[start RECORDS TO PROCESS]

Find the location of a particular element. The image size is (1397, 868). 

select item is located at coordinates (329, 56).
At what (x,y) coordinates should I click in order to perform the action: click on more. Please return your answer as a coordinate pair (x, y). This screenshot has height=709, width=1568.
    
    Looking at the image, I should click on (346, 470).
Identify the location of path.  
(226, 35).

[end RECORDS TO PROCESS]

§ **STATED TASK**
Rewrite the records above as a numbered list with one entry per line, and leave out the blank lines.

§ **RESPONSE FOR THIS EXERCISE**
1. Find the location of a particular element. The image size is (1397, 868). 
2. select item is located at coordinates (329, 56).
3. At what (x,y) coordinates should I click in order to perform the action: click on more. Please return your answer as a coordinate pair (x, y). This screenshot has height=709, width=1568.
4.     Looking at the image, I should click on (346, 470).
5. Identify the location of path.  
6. (226, 35).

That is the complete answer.